▸ Problem to solve: Among the records below, which lines contain the string "agent"? Report them.

▸ Data for this exercise:
━━━━

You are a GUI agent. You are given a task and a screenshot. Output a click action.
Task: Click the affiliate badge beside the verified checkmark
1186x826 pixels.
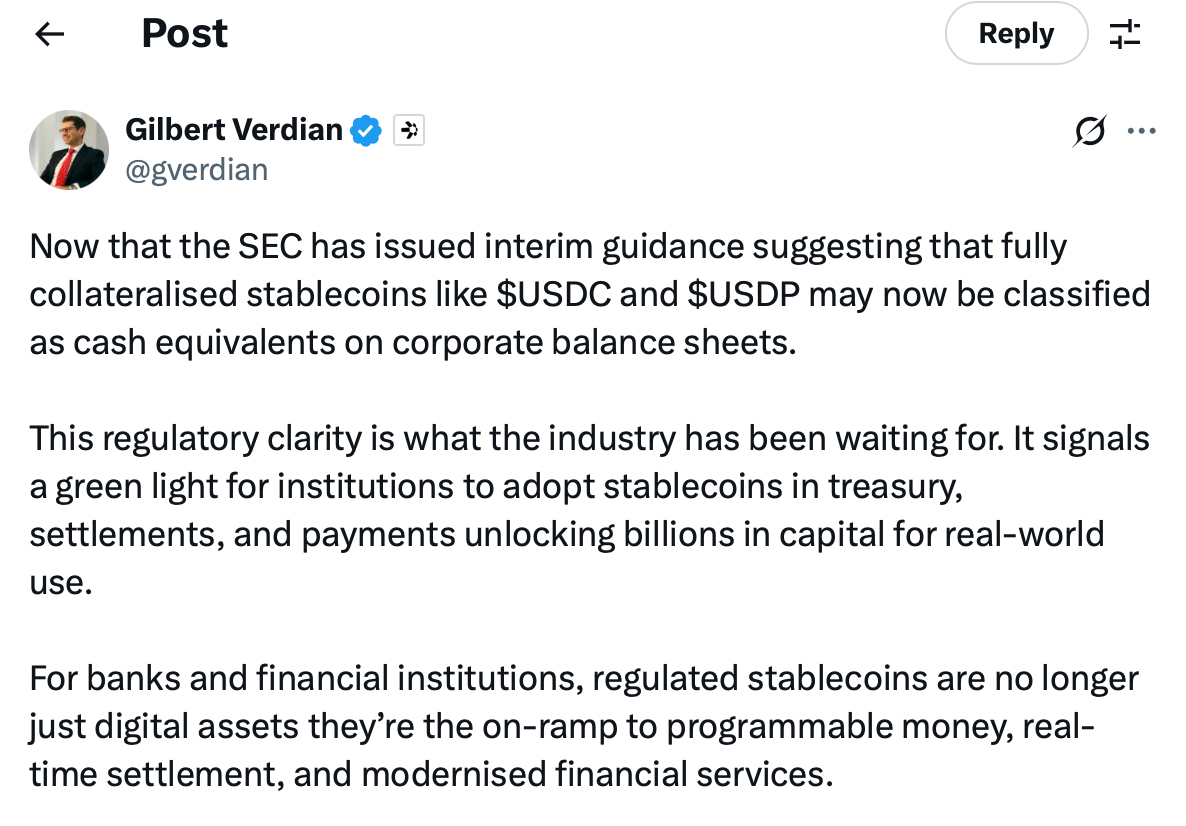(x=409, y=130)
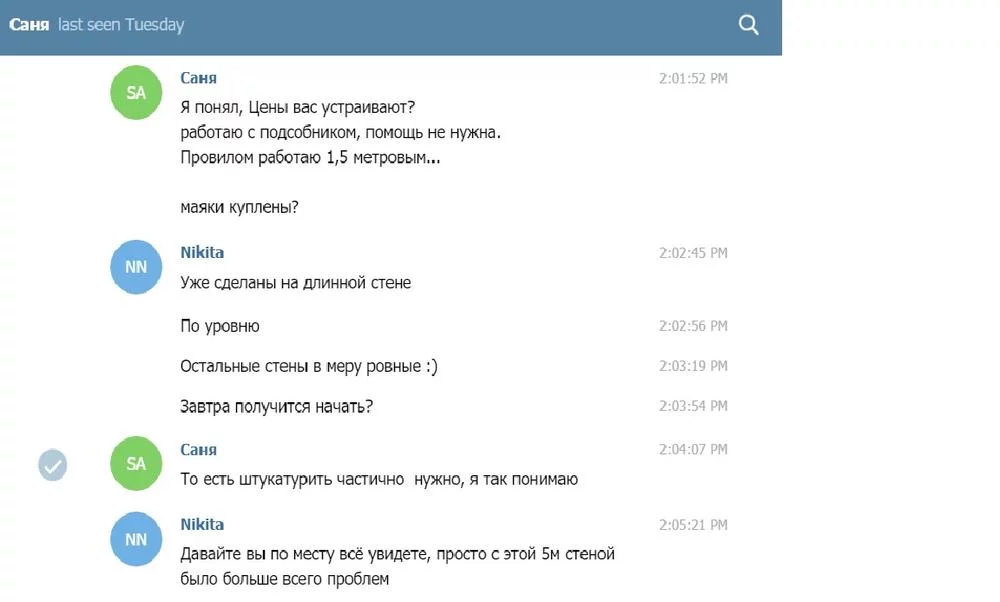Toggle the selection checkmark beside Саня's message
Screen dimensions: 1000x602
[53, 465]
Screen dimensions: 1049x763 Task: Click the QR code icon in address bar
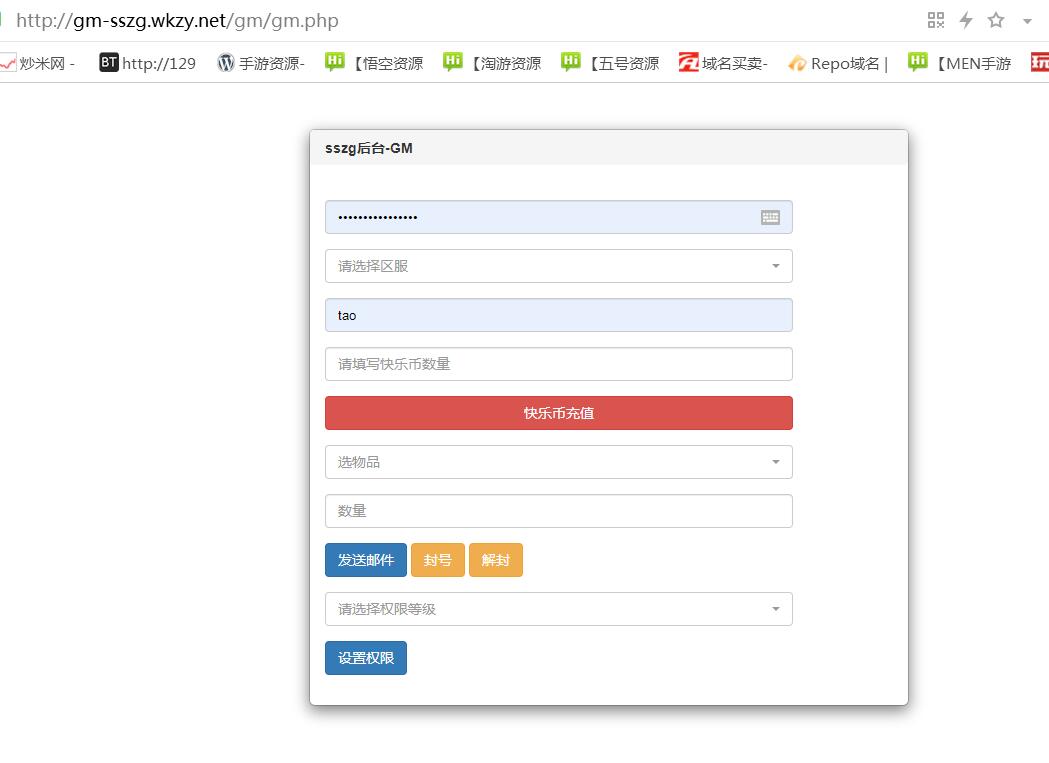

━━━━

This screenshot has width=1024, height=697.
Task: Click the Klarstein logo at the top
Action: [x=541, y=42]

━━━━

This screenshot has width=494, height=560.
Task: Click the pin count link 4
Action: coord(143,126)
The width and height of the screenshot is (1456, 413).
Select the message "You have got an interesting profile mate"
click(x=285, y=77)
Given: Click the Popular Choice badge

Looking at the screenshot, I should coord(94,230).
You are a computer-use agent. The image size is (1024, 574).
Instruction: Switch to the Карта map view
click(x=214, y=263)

━━━━

▸ Answer to this task:
You are a GUI agent. You are given a task and a screenshot. Output a click action.
You are a computer-use agent. The image size is (1024, 574).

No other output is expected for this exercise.